The attack starts slowly with a stealth move, immediately showing a clever use of the new front touch screen. We creep up behind a guard and an arrow appears, allowing us to unleash a chokehold with a swipe of the finger. A quick dash and the next guard gets a devastating upper cut.
Then the shooting starts – immediately those twin sticks come into their own. Instead of tapping the d-pad to aim or relying on a massively magnetic auto-lock, you can play just like you would on PS3. In fact, within seconds we forget what sort of controller we’re even holding.
We’re just playing Uncharted – nipping between walls, throwing grenades and spraying fire. And it looks incredible. During their presentation, Sony Bend’s creative director John Garvin talked of next-gen rendering techniques like dynamic shadows and blooming light effects. He also mentions being allowed access to Naughty Dog’s entire animation archive.
So when Drake scrambles up a wall, he looks perfect. Incredibly, the only thing that gives away the fact you’re not playing one of the existing Uncharted games is that you’re playing it on a handheld. And that’s it. We’ll repeat that: you’re playing Uncharted on a handheld. There are no concessions to that fact.
Vita even brings a few interesting tricks, like tilting the machine to make Nathan swing into jumps. However, the smart idea is touch screen climbing. By drawing your finger over the terrain you can make Nate clamber over ledges, corners or handholds. And not just one bit at a time – you can string together long sequences. It’s almost a game in its own right as you try to link as many points as possible in one sweep.
Power and Control
Uncharted’s use of Vita’s unique tech feels natural and instinctive, in contrast to any of the embarrassingly shoehorned-in Sixaxis stuff (Look! You can balance) seen in early PS3 games.
It’s not just Uncharted. Take the mini-game assortment, Little Deviants. It’s built around motion control and touch screen ideas, and one of the best adverts for the console’s potential, whether it’s simple tasks like guiding a drifting monster by tilting, or a whack-a-mole style game where you tap the front or rear touch pad to slap freaks depending on whether they’re facing you or not. There’s even an augmented reality shooter where you fight robots projected into the real
world via the rear camera’s view. By moving the Vita you target and fight in 360 degrees. Simple, but exciting.
There are lots of traditional games, if you’re not fussed about motion or touch controls – plus, wisely, most of the new control methods are optional. Street Fighter X Tekken is a good example, and it looks (like most Vita games) every bit as good as the PS3 version. Even the really big names are on the way, with Ken Levine recently announcing a (promisingly exciting) incarnation of BioShock Infinite.
Vita comes in two models; a Wi-Fi-only version and a 3G network one. Things like browsing and multi-player obviously benefit here, but there are far cleverer ideas in the pipeline than simple deathmatches.
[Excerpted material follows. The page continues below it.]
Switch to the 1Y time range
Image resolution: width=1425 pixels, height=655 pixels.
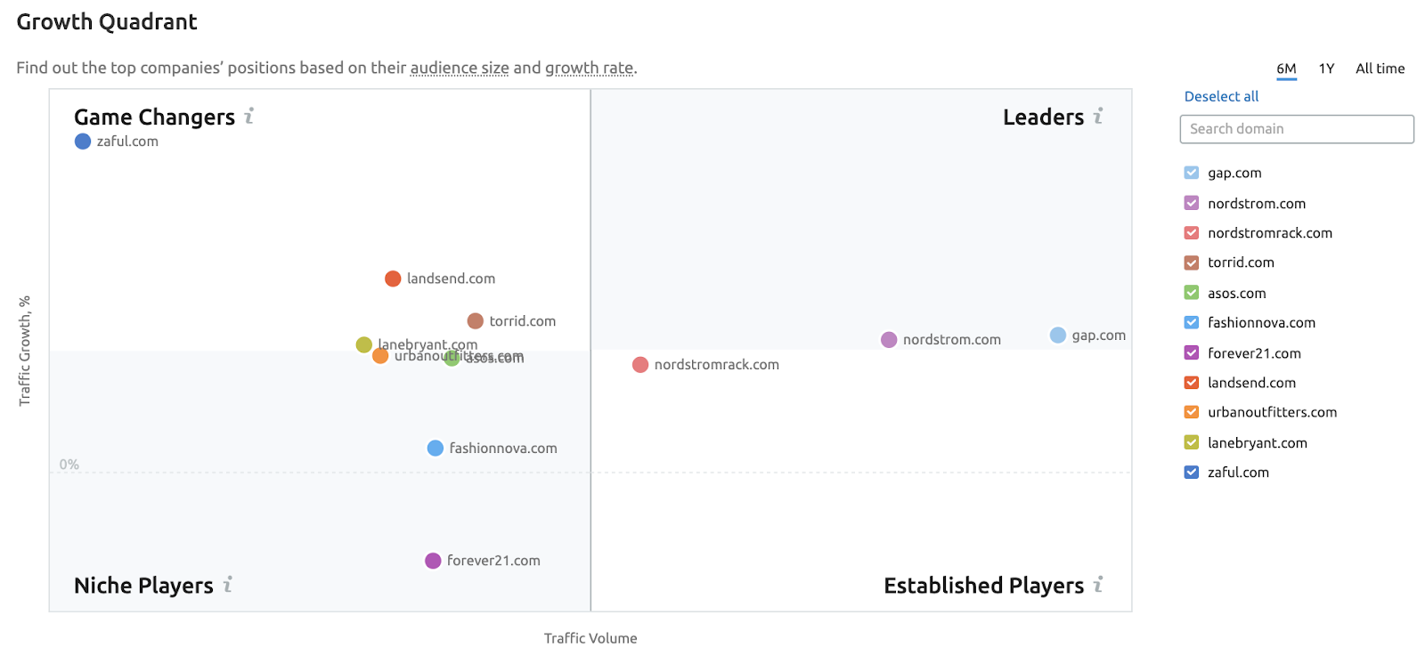tap(1326, 69)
For example, the action-RPG Ruin is always connected. It lets you build your own dungeons, which other players can then invade and potentially loot while you go raiding theirs… and even if you’re not playing, the game is still on, still evolving. Remote, cloud-based saves mean you can mix your time shamelessly and seamlessly between Vita and PS3 versions too, a feature shared by the upcoming Metal Gear and God of War HD reissues – a clever idea that means games aren’t trapped on one console anymore.
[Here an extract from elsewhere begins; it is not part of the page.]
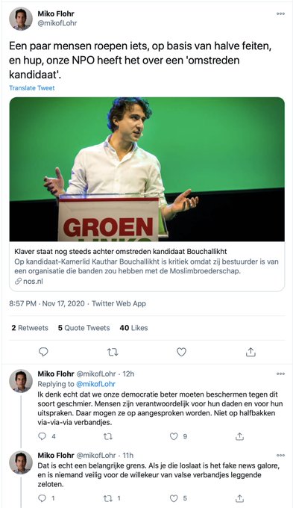The image size is (293, 508).
Task: Open more options on 11h reply
Action: point(281,455)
Communication? Vita has two interesting ideas. First there’s Party, a chat system that lets you talk to other players using the built in mic, even if you’re in different games. The second link between machines is Near. This lets Vitas talk and swap Trophies, various game stats and even items, such as outfits or weapons. It works just as long as the other console is somewhere ‘near’.
We caught up with Sony Europe CEO Andrew House , who told us the £280 UK price listed on Amazon.com was ‘pretty much where he predicted it would be’, but couldn’t confirm the release date – we’re guessing early 2012, as part of a staggered global release. For the record, ‘Vita’ means life – and Sony hope to breathe it into the handheld market.